▸ **What is expected**:
Return, exactly and in full, the lines of the records below starting at the one with "[Zobrazit vyhledávací formulář] (244, 21)" and ending at the one with "[Přihlásit]", and no other lines.

* * * * * * * * *

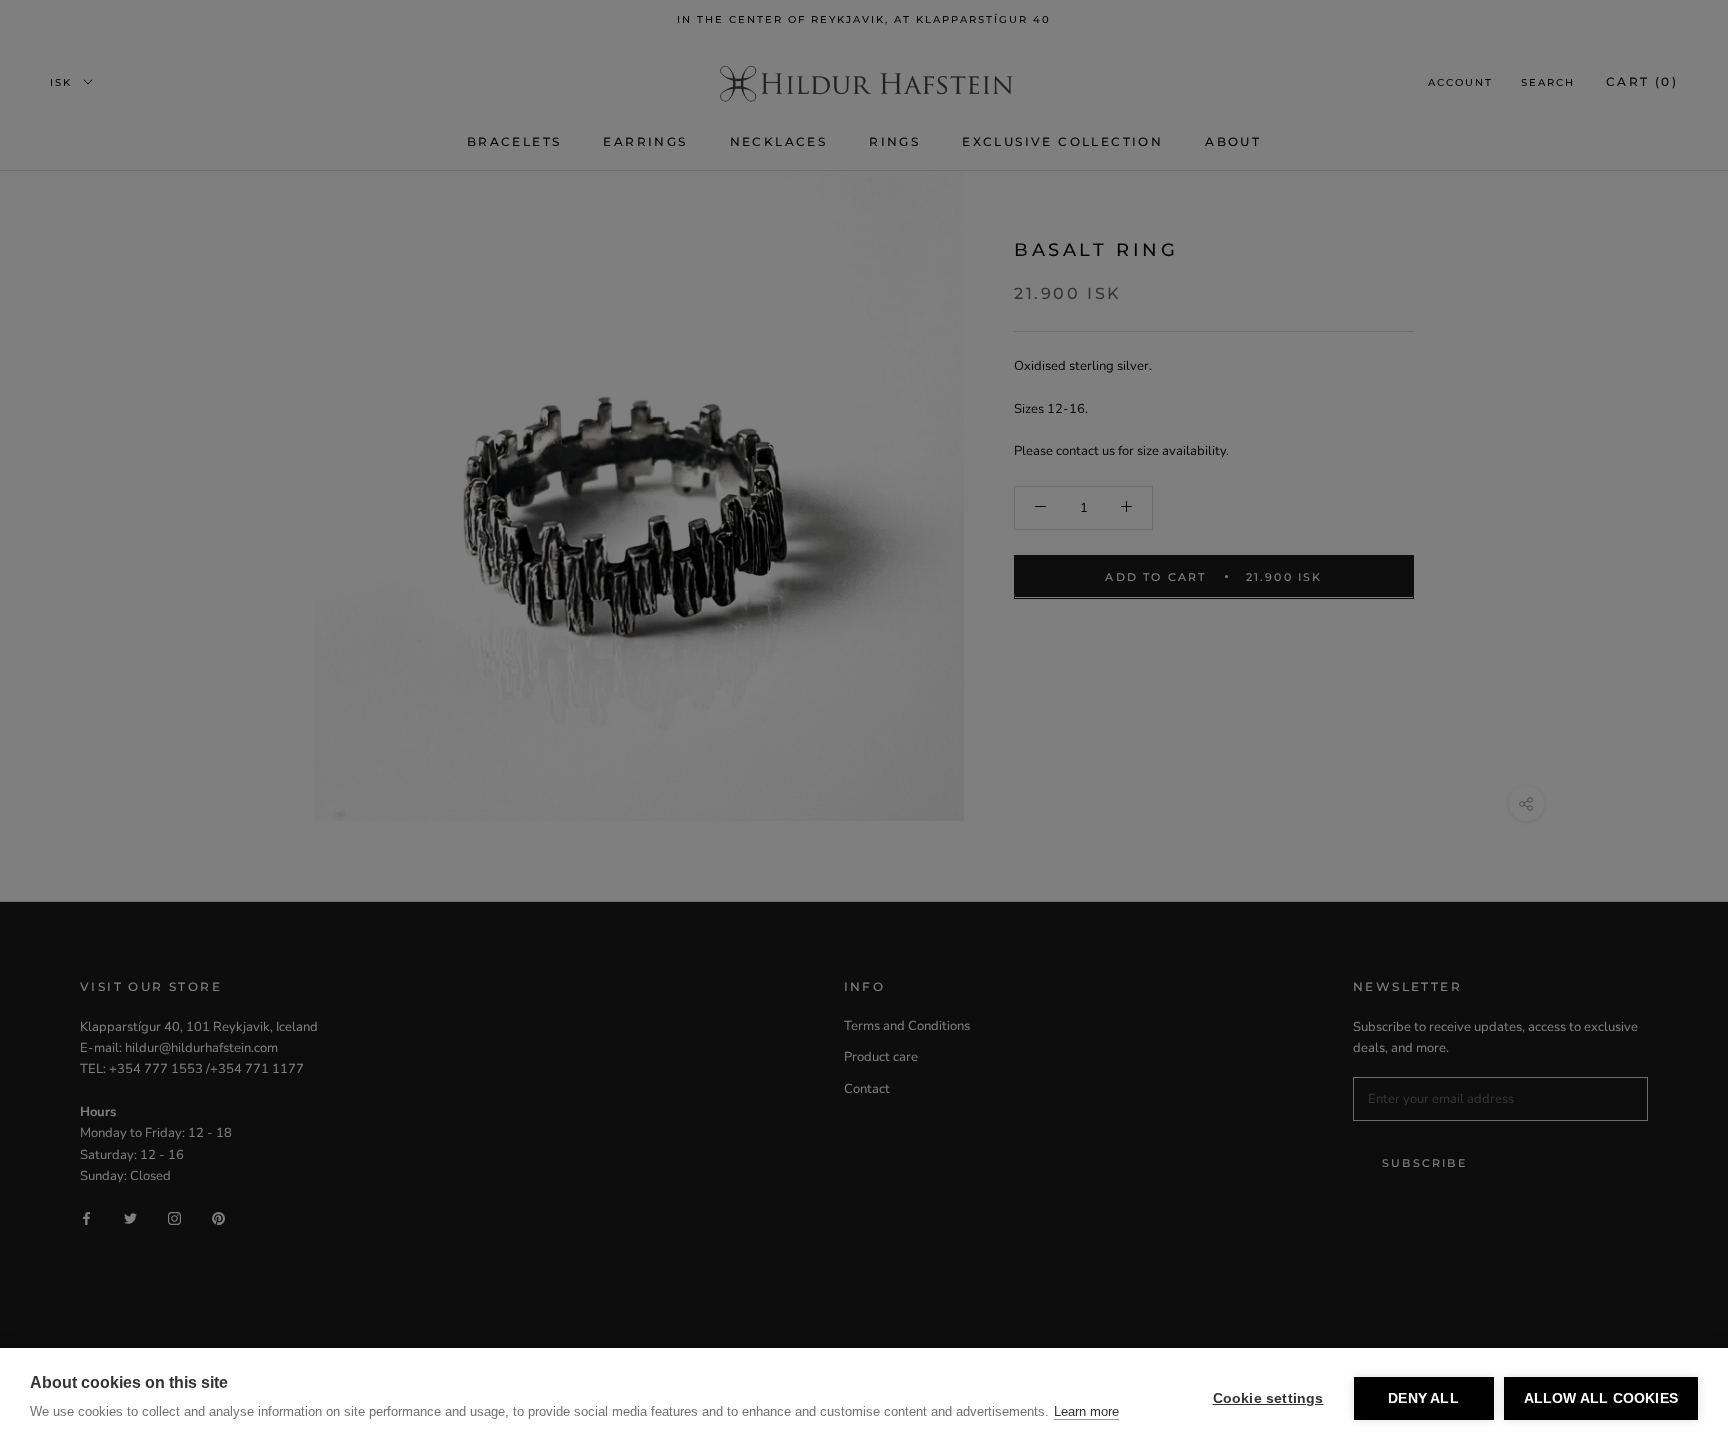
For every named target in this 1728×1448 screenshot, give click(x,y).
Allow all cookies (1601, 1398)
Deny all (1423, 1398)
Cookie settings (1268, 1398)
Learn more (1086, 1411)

* * * * * * * * *

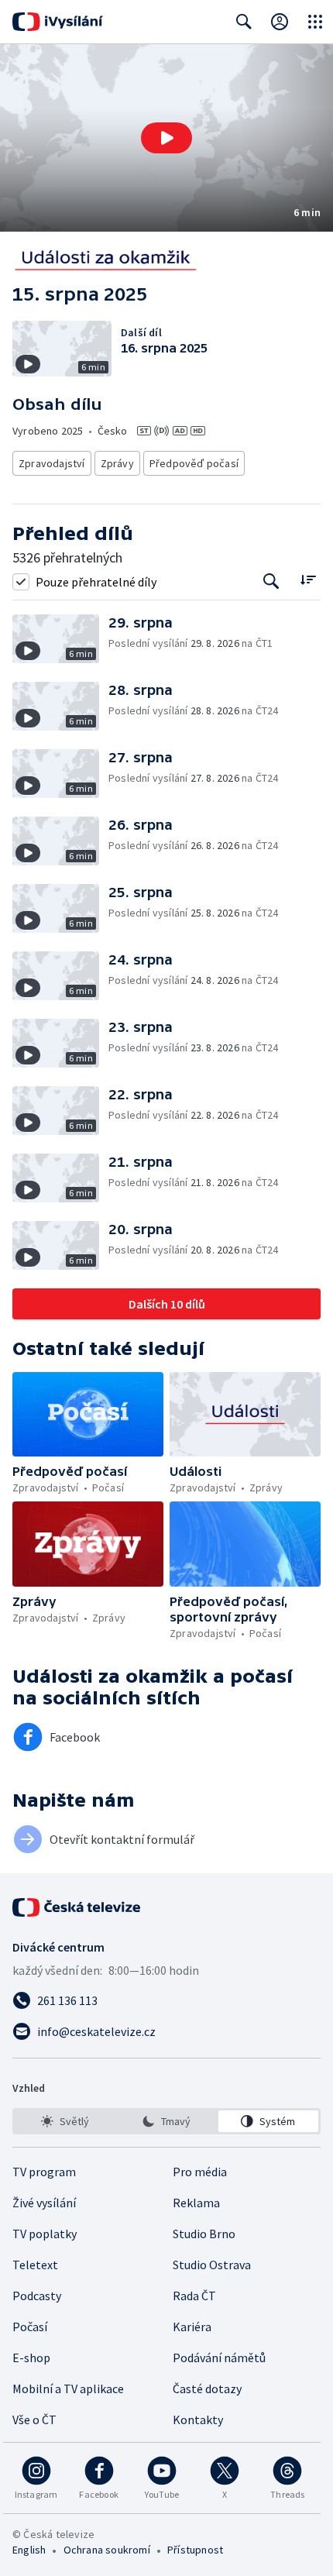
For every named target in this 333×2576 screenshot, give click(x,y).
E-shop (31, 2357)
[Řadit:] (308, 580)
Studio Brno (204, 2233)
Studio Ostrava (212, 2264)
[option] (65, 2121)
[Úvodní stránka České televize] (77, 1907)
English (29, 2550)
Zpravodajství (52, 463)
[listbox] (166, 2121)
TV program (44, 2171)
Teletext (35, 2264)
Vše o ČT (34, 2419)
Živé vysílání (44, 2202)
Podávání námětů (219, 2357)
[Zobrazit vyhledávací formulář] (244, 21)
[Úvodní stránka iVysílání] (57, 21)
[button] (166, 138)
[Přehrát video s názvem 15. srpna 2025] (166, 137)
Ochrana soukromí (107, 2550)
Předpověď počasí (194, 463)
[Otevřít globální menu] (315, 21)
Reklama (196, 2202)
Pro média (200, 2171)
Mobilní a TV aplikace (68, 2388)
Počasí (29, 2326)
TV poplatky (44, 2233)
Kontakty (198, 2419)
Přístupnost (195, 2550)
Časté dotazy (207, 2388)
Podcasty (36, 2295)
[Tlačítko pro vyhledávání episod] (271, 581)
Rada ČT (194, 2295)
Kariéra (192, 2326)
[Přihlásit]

* * * * * * * * *

▸ **Response to this task**:
[Zobrazit vyhledávací formulář] (244, 21)
[Úvodní stránka iVysílání] (57, 21)
[button] (166, 138)
[Přehrát video s názvem 15. srpna 2025] (166, 137)
Ochrana soukromí (107, 2550)
Předpověď počasí (194, 463)
[Otevřít globální menu] (315, 21)
Reklama (196, 2202)
Pro média (200, 2171)
Mobilní a TV aplikace (68, 2388)
Počasí (29, 2326)
TV poplatky (44, 2233)
Kontakty (198, 2419)
Přístupnost (195, 2550)
Časté dotazy (207, 2388)
Podcasty (36, 2295)
[Tlačítko pro vyhledávání episod] (271, 581)
Rada ČT (194, 2295)
Kariéra (192, 2326)
[Přihlásit]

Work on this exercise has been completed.